PROBLEM TO SOLVE: Each record is to be copied exactly, with its pictures left behind.

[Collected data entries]

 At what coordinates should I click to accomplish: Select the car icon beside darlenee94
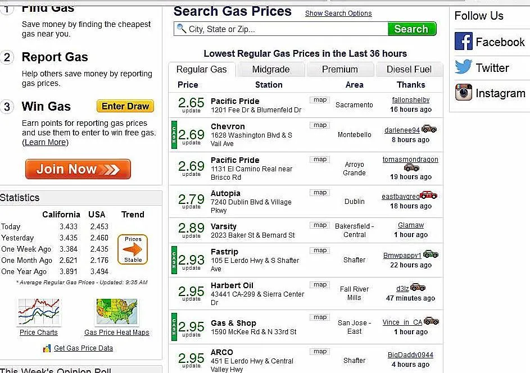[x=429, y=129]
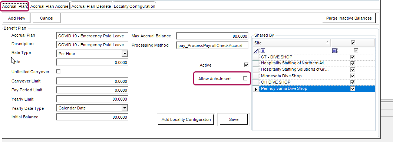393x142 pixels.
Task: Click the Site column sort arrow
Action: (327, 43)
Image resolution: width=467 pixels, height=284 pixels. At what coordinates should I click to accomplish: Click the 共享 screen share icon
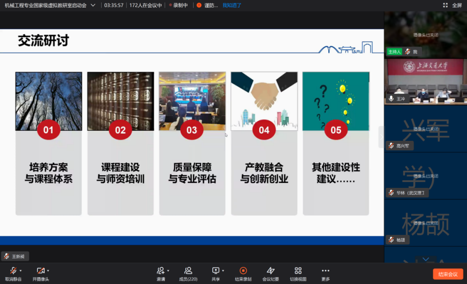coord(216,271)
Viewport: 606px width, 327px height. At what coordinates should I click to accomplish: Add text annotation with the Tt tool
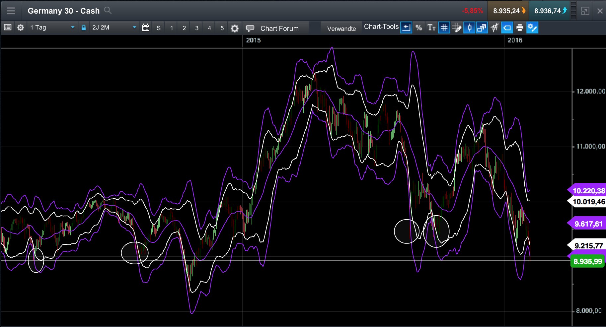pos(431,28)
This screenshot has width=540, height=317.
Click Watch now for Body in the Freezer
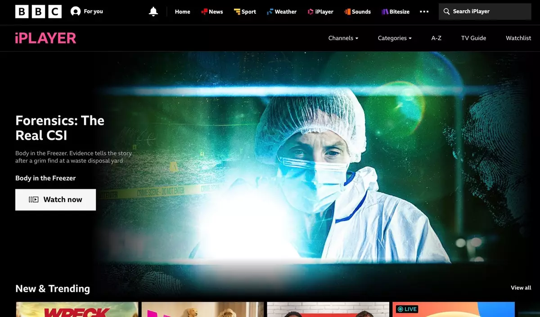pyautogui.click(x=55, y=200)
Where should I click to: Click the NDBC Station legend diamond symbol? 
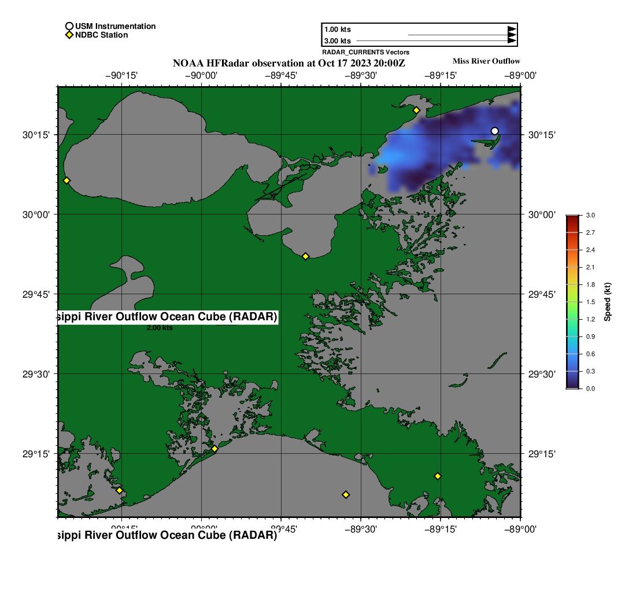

COMPLETED TASK:
 At what coordinates should I click to accomplish: Select the car icon beside darlenee94
[x=429, y=129]
393x142 pixels.
Task: Click the Site column sort arrow
Action: (327, 43)
Image resolution: width=467 pixels, height=284 pixels. At what coordinates should I click to accomplish: Click the 共享 screen share icon
coord(216,271)
Viewport: 606px width, 327px height. At what coordinates should I click to accomplish: Add text annotation with the Tt tool
pos(431,28)
This screenshot has width=540, height=317.
Click Watch now for Body in the Freezer
pyautogui.click(x=55, y=200)
Where should I click to: Click the NDBC Station legend diamond symbol? 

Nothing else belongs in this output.